» DOCUMENT EXCERPT:
*** Block opens ***
Alexander Špoljarić

Personal information
- Full name: Alexander Matija Špoljarić
- Date of birth: 28 November 1995 (age 30)
- Place of birth: Limassol, Cyprus
- Height: 1.89 m (6 ft 2+1⁄2 in)
- Position: Goalkeeper

Team information
- Current team: Karmiotissa
- Number: 1

Youth career
- 2007–2012: Aris Limassol
- 2012–2014: Enosis Neon Parekklisia

Senior career*
- Years: Team / Apps / (Gls)
- 2013–2014: Enosis Neon Parekklisia / 7 / (0)
- 2014–2017: OFK Beograd / 1 / (0)
- 2017: → Hajduk Beograd (loan) / 10 / (0)
- 2017–2018: Grafičar Beograd / 0 / (0)
- 2018–2019: Aris Limassol / 11 / (0)
- 2019–2020: Alki Oroklini / 14 / (0)
- 2020–2021: Othellos Athienou / 27 / (0)
- 2021–2022: Nea Salamis / 1 / (0)
- 2022–: Karmiotissa / 39 / (0)

= Alexander Špoljarić =

Cypriot footballer

Alexander Špoljarić (Greek: Αλεξάντερ Σπόλιαριτς; born 28 November 1995) is a Cypriot football goalkeeper who plays for Karmiotissa.

==Club career==
Born in Limassol, he started playing football in Campus Sportivo Football Academy when he was 4 years old. After completing seven years at the academy, he trained with his father's academy for 1 year as a goalkeeper. Later he was with Aris Limassol academy until he was 17. Finally, he moved to Enosis Neon Parekklisia, which also became his first team after his youth career ended. In summer 2014, he joined OFK Beograd, where he made his professional debut in the last fixture of the 2014–15 Serbian SuperLiga season, against Jagodina. At the beginning of 2017, Špoljarić moved to Belgrade Zone League side Hajduk Beograd on six-month loan. In summer 2017, he moved to Grafičar Beograd as a single player.

Ahead of the 2019-20 season, Špoljarić joined Alki Oroklini. He then moved to Othellos Athienou for the 2020-21 season. In the summer 2021, he moved to Nea Salamis Famagusta FC.
*** Block closes ***
» MATERIAL SHOWN:
*** Block opens ***
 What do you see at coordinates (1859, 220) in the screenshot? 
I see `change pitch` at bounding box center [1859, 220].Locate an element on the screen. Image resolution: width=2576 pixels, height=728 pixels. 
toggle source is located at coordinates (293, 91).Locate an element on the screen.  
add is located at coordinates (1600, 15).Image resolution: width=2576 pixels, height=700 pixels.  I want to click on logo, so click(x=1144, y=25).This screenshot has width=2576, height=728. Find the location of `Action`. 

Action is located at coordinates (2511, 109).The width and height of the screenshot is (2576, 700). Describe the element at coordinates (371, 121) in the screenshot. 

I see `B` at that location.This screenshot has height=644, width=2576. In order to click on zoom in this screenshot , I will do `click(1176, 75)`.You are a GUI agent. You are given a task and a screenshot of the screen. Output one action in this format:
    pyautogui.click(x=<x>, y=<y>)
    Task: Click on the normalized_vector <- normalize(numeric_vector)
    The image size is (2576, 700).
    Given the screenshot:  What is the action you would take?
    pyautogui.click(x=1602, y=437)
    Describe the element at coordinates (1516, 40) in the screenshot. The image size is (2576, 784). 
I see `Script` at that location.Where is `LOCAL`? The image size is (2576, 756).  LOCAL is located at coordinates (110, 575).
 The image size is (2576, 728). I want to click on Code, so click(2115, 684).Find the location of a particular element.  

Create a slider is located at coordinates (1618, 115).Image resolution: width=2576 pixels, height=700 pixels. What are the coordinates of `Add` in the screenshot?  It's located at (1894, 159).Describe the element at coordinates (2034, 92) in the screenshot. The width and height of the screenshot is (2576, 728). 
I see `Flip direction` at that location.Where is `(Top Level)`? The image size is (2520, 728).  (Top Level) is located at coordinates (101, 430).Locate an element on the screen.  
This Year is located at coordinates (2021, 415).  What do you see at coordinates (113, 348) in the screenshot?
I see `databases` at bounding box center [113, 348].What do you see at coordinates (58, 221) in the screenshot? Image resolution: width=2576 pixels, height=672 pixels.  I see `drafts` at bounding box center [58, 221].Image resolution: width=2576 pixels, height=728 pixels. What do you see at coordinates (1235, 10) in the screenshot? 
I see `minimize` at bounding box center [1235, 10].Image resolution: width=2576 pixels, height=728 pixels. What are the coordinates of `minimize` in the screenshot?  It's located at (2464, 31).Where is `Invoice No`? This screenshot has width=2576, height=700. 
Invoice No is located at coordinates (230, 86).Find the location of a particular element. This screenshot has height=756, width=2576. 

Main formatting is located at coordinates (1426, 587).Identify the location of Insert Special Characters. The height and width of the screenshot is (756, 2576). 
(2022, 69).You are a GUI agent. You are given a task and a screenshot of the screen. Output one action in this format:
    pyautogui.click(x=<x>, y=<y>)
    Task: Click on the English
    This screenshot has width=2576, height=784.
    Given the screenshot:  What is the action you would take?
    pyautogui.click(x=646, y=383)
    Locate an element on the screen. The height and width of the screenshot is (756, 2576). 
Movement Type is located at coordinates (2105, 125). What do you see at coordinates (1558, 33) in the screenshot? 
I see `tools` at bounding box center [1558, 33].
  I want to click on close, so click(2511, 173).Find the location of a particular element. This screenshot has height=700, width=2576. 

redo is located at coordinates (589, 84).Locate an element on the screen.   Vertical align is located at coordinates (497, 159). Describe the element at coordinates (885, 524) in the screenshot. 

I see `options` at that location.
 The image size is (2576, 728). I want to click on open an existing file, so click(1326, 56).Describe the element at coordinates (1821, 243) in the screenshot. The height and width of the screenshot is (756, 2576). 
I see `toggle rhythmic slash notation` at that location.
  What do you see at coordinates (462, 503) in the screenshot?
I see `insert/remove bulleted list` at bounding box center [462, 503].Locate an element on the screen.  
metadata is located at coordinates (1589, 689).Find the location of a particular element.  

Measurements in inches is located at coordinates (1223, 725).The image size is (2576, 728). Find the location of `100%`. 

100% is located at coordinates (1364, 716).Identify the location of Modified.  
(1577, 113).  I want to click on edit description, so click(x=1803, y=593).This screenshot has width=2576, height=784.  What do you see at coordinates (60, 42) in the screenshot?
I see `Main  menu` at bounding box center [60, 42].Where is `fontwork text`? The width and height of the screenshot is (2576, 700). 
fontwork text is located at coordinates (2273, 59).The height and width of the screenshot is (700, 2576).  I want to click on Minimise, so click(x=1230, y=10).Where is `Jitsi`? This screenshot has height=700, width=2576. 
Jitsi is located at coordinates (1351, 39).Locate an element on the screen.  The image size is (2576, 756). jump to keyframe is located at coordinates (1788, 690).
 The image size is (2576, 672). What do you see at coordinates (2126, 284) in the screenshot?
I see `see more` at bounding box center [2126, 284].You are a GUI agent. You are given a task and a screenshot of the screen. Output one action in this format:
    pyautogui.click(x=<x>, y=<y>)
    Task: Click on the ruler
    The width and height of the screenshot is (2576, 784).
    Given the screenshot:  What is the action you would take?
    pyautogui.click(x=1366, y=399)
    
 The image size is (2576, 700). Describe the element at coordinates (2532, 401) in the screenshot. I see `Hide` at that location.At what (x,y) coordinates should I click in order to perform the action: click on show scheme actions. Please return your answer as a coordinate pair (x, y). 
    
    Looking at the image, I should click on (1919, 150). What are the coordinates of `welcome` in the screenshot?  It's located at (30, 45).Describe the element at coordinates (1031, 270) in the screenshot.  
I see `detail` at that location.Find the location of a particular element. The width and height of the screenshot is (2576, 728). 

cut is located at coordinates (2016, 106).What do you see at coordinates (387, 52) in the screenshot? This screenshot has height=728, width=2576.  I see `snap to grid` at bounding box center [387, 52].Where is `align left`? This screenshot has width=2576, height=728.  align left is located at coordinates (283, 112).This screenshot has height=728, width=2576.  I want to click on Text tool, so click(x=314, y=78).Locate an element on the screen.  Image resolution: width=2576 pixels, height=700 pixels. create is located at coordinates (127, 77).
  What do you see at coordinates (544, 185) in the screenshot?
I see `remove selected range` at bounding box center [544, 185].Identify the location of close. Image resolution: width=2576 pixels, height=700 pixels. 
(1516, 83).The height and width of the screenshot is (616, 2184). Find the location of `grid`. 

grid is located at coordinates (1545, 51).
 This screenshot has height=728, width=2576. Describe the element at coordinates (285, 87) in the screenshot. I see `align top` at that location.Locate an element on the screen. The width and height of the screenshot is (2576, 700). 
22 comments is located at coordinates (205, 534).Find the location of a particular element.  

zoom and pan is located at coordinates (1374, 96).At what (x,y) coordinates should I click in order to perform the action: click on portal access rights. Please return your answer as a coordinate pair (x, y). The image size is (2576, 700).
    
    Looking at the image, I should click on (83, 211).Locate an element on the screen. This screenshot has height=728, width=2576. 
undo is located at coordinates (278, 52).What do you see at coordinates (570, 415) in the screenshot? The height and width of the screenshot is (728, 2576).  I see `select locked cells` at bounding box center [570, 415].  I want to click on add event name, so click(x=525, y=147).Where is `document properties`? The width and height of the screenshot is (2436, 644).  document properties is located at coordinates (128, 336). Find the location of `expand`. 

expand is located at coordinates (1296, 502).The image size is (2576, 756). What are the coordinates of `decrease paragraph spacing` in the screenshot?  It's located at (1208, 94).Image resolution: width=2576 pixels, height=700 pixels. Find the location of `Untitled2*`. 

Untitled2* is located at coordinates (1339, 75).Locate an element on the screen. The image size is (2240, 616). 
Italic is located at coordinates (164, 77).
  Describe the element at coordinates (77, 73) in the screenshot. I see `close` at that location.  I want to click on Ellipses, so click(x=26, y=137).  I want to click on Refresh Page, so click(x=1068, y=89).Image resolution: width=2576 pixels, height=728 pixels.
*** Block closes ***
» TASKS TO PERFORM:
1 – Why does the Alexander Špoljarić profile list Enosis Neon Parekklisia under both his youth career and his senior career?
2 – Rewrite everything from "Alexander Špoljarić (Greek: Αλεξάντερ" down to "a single player." in the Alexander Špoljarić profile, with "six-month" replaced by "half-year".
3 – According to the Alexander Špoljarić profile, which team did OFK Beograd face when he made his professional debut?
The items aren't needed here.

» ANSWERS BY ITEM NUMBER:
1 – He moved to Enosis Neon Parekklisia as a youth player after his time at the Aris Limassol academy. When his youth career ended, the club also became his first senior team.

2 –
Alexander Špoljarić (Greek: Αλεξάντερ Σπόλιαριτς; born 28 November 1995) is a Cypriot football goalkeeper who plays for Karmiotissa.

==Club career==
Born in Limassol, he started playing football in Campus Sportivo Football Academy when he was 4 years old. After completing seven years at the academy, he trained with his father's academy for 1 year as a goalkeeper. Later he was with Aris Limassol academy until he was 17. Finally, he moved to Enosis Neon Parekklisia, which also became his first team after his youth career ended. In summer 2014, he joined OFK Beograd, where he made his professional debut in the last fixture of the 2014–15 Serbian SuperLiga season, against Jagodina. At the beginning of 2017, Špoljarić moved to Belgrade Zone League side Hajduk Beograd on half-year loan. In summer 2017, he moved to Grafičar Beograd as a single player.

3 – Jagodina, in the last fixture of the 2014–15 Serbian SuperLiga season.